Resumen de las metricas de los Modelos evaluados por Cross-Validation:

In [11]:
results_df

Unnamed: 0,model,MAE_mean,MAE_std,RMSE_mean,RMSE_std,R2_mean,R2_std
0,RandomForest,0.782488,0.171365,1.094089,0.308264,0.690563,0.22922
1,GradientBoosting,0.74829,0.152101,1.038674,0.266258,0.73641,0.156408
2,Ridge,0.993046,0.146645,1.324708,0.215247,0.601347,0.132682
3,MLP,2.811092,0.326383,3.402389,0.327269,-1.739624,1.109842


## Seleccion de Modelo:

GradientBoosting es el mejor basicamente en todas las metricas o muy similares a las del RF. La diferencia no es enorme, pero si tengo que elegir uno, el GB gana.


- Tiende a generalizar un poco mejor,
- Suele ser más sensible a pequeños cambios de features (bueno para ver el efecto del feature engineering).
- Es buen candidato para tunear despues ya que puedo jugar con n_estimators, learning_rate, max_depth, etc.

Con respecto al resto de modelos
- RandomForest: Está muy cerca en performance. Lo usaría como segundo modelo de comparación.
- Ridge: Me puede servir para ver cuánto aportan las relaciones no lineales y el feature engineering. Si con nuevas features Ridge mejora mucho, se que estoy agregando información “linealmente útil”.
- MLP: Lo descartaría.Con pocos datos y sin tuning claramente está haciendo overfitting o underfitting y con errores gigantes.

## Feature Engineering:

Features a crear:
(Armar lista y explicar cada una)

Uso add_basic_features() de Preproccessing.py para agregar las features nuevas.

In [12]:
df = pd.read_csv("data/processed/monaco_2025_colapinto_alllaps.csv")

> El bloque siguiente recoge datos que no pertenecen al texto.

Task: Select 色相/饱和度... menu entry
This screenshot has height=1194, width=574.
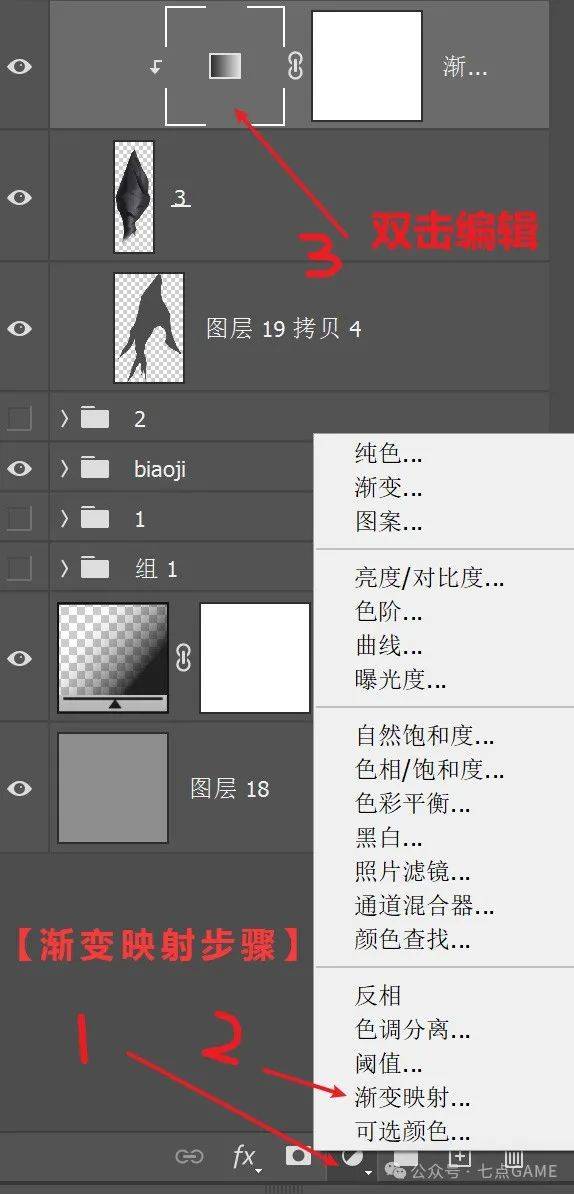Action: pos(429,770)
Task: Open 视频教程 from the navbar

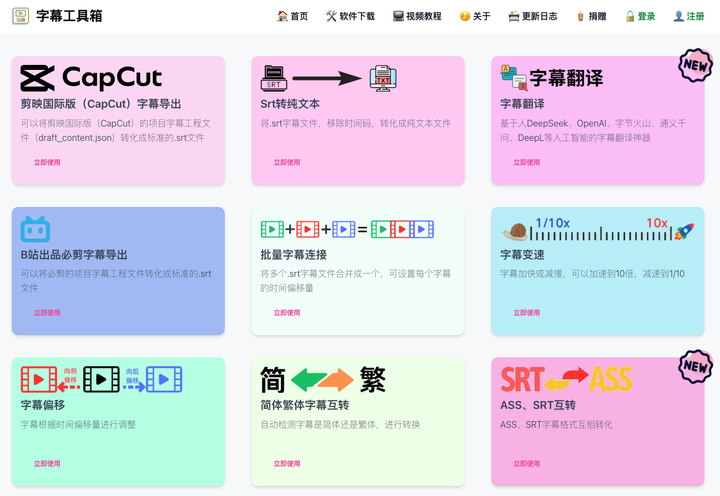Action: coord(417,17)
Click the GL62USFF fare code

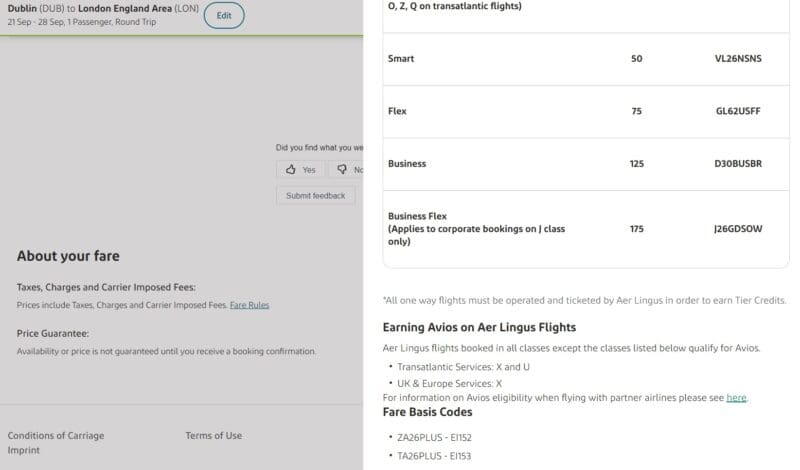(738, 111)
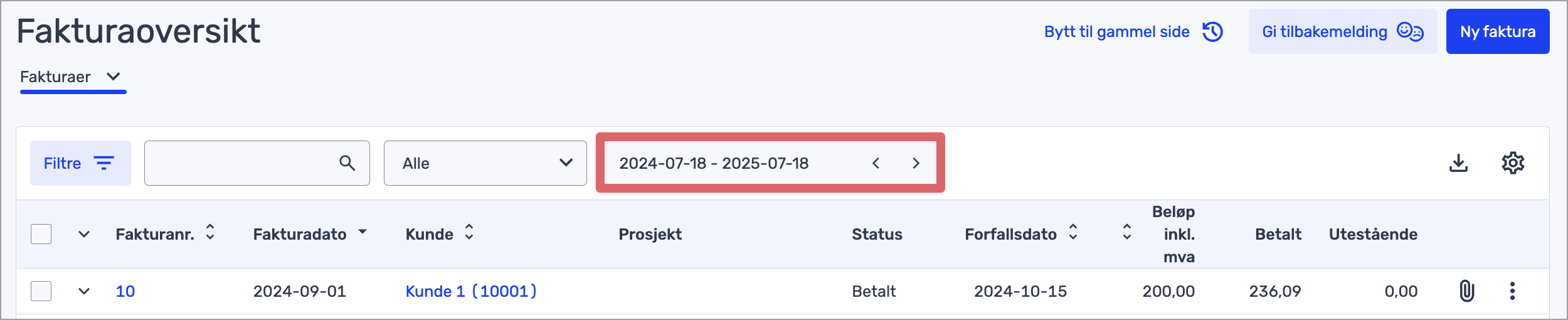Open attachment paperclip on invoice 10

click(1466, 291)
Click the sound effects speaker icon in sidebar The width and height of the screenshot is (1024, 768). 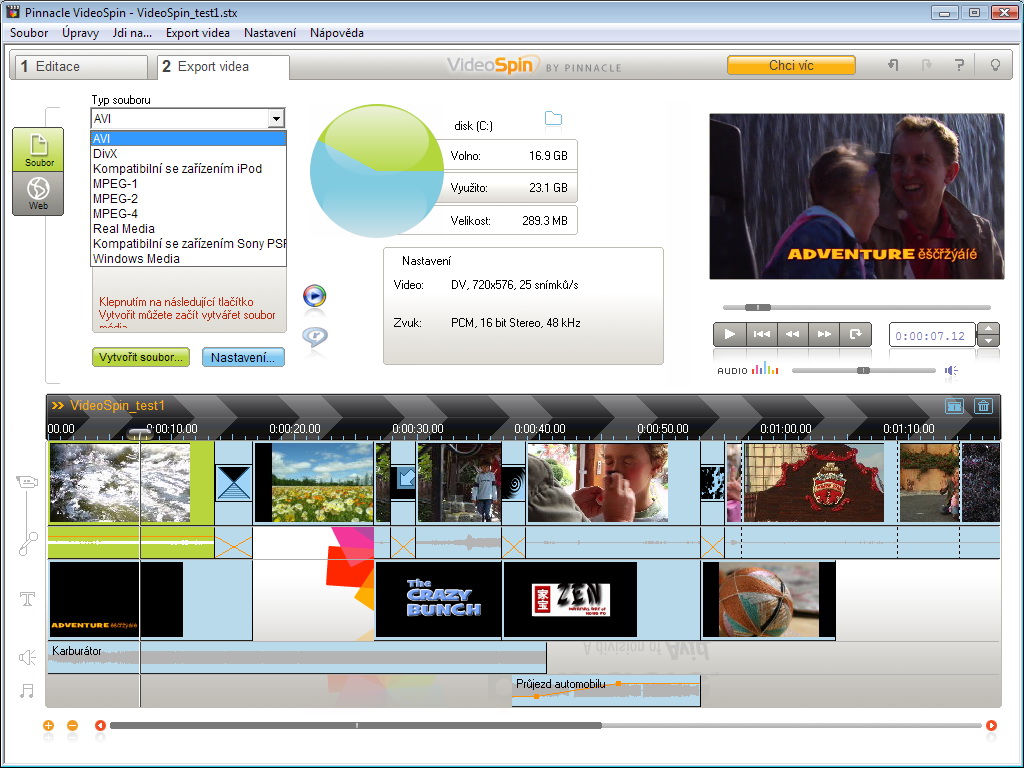pos(27,657)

# Aplico feature engineering v1
df_fe = preprocessing.add_basic_features(df)

# Target
y = df_fe["LapTime_s"].to_numpy()


Redefino las columnas a utilizar:

In [13]:
LEGAL_FEATURES_NUM = [
    "LapNumber",
    "Stint",
    "TyreLife",
    "lap_norm_session",
    "stint_len",
    "stint_lap_index",
    "stint_lap_norm",
    "tyrelife_norm_stint",
    "is_race",
    "compound_order",
]

LEGAL_FEATURES_CAT = [
    "Session",
    "Compound",
]

LEGAL_FEATURES_NUM = [c for c in LEGAL_FEATURES_NUM if c in df_fe.columns]
LEGAL_FEATURES_CAT = [c for c in LEGAL_FEATURES_CAT if c in df_fe.columns]

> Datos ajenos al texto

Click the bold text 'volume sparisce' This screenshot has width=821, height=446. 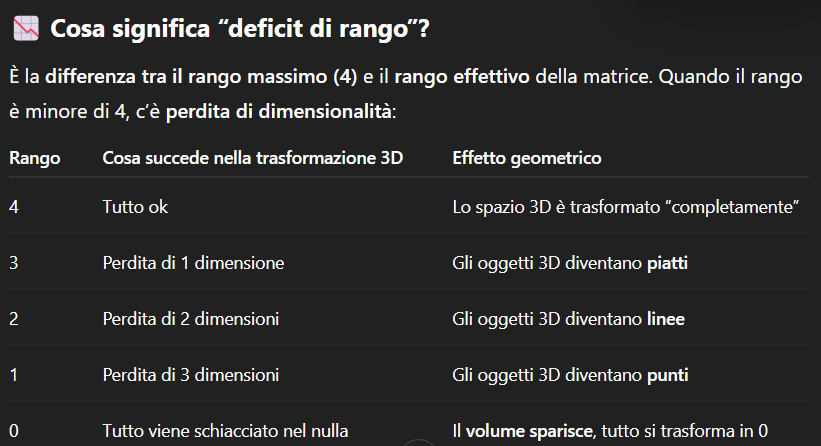tap(529, 431)
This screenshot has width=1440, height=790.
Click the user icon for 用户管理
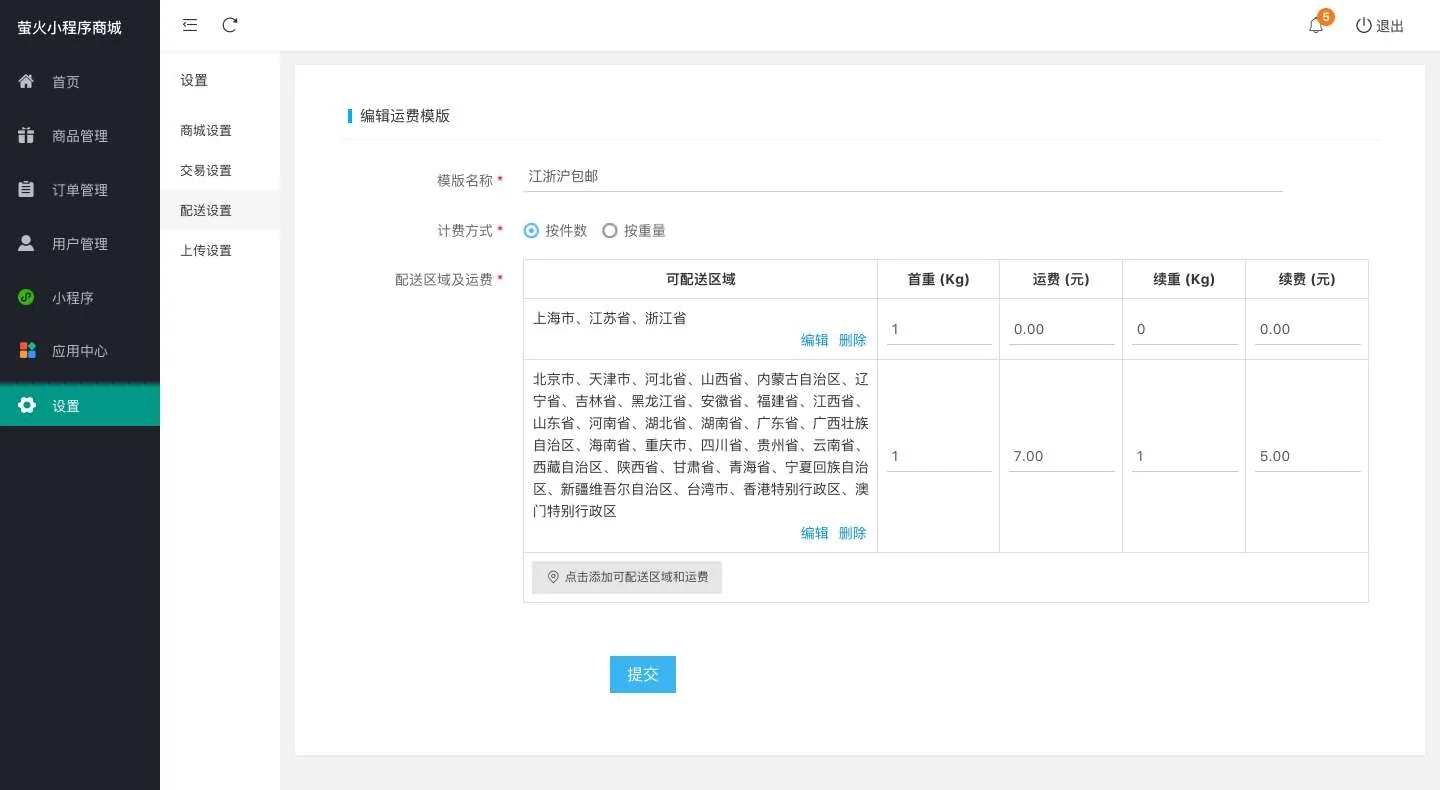pos(27,243)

FEATURES = LEGAL_FEATURES_NUM + LEGAL_FEATURES_CAT
X = df_fe[FEATURES].copy()

preprocessor = ColumnTransformer(
    transformers=[
        ("num", StandardScaler(), LEGAL_FEATURES_NUM),
        ("cat", OneHotEncoder(handle_unknown="ignore"), LEGAL_FEATURES_CAT),
    ]
)

print(X.columns)

Index(['LapNumber', 'Stint', 'TyreLife', 'lap_norm_session', 'stint_len',
       'stint_lap_index', 'stint_lap_norm', 'tyrelife_norm_stint', 'is_race',
       'compound_order', 'Session', 'Compound'],
      dtype='object')


In [14]:
# Definimos el modelo base de Gradient Boosting
gb_fe = GradientBoostingRegressor(
    n_estimators=300,
    learning_rate=0.05,
    max_depth=3,
    random_state=42
)

# Evaluamos con KFold usando las nuevas features
gb_fe_results = evaluate_model_cv(
    name="GradientBoosting_FE_v1",
    regressor=gb_fe,
    X=X,
    y=y,
    n_splits=5,
    random_state=42
)




[GradientBoosting_FE_v1] Fold 1: MAE=0.872, RMSE=1.337, R2=0.754
[GradientBoosting_FE_v1] Fold 2: MAE=0.489, RMSE=0.760, R2=0.881
[GradientBoosting_FE_v1] Fold 3: MAE=0.817, RMSE=1.229, R2=0.741
[GradientBoosting_FE_v1] Fold 4: MAE=0.933, RMSE=1.464, R2=0.222
[GradientBoosting_FE_v1] Fold 5: MAE=0.616, RMSE=0.749, R2=0.834

[GradientBoosting_FE_v1] === Promedio 5 folds ===
MAE  medio: 0.745 ± 0.167
RMSE medio: 1.108 ± 0.298
R2   medio: 0.686 ± 0.238



#### Resumen de los Resultados del FE_v1:

Todas las metricas empeoraron. Por qué puede haber pasado: 
- Dataset chico + más features = más riesgo de sobreajuste / ruido
- Metimos features muy derivadas de las mismas cosas
- Hay features que, desde la lógica del simulador, usan “info del futuro” (Bastante trampa)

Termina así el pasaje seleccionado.